What I wanted to see was five years of history to eliminate things that would run up and run down as startups. Groupon being an example that we would be familiar with, but I didn’t want more than 10 years to go to scale, so it’s the largest high growth, high scale founders of businesses dataset, and it includes founders of companies like many of the tech companies that we all know, so Airbnb, Dropbox, LinkedIn, PayPal, Google, et cetera, many of the companies out here in Silicone Valley, where I live, but also non-tech companies such as Chipotle as a restaurant, Chobani as a Greek yogurt company, Under Armour as a sports brand, Spanx as a women’s undergarment, Jet Blue as an airline, et cetera, those were all founders of those companies took those very quickly to scale.

This is a look of cross sectors and across the US at what does it take to be a creator that can start kind of anywhere with any type of an idea and grow it very quickly.

**GIVEN MATERIAL:**
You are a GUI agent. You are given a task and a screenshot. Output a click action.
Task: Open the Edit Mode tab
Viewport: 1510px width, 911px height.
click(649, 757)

**DESCRIPTION OF THE TASK:**
Can you carry on the remarks about the high-growth founders dataset, starting right after their final sentence?

**RESULT:**
Peter: That leads me to ask you some of the research questions before we go into the six. I was going to do it later, but since we’re on the research, let’s talk about that. I’ve always been curious about the research in this way, because the data is so valuable. To be able to talk to all of these people, around 200 people, and be able to then distill the smallest number of things that made the biggest different. One of my questions is the opposite of that, meaning could there be 200 failed entrepreneurs, all of whom had the six essential skills, so that the six essential skills aren’t, in effect, the determinant of success, but they’re they’re also there in people who haven’t succeeded? I don’t know that I’m asking my question in a very clean way, but it goes to how we know these are the six.

Amy: In academic speak, that’s called the pushback on this type of a dataset is sampling on a dependent variable. You could say that the methodology that’s used academically is called grounded theory method. It’s a qualitative research type of methodology. I’m trained as a sociologist, so you see this quite frequently in sociology, and psychology, and anthropology. This is the way that you can talk to people and get an informal large dataset. The question that you’re asking is a good one, and it is one that people ask, which is do failures have these same six skills?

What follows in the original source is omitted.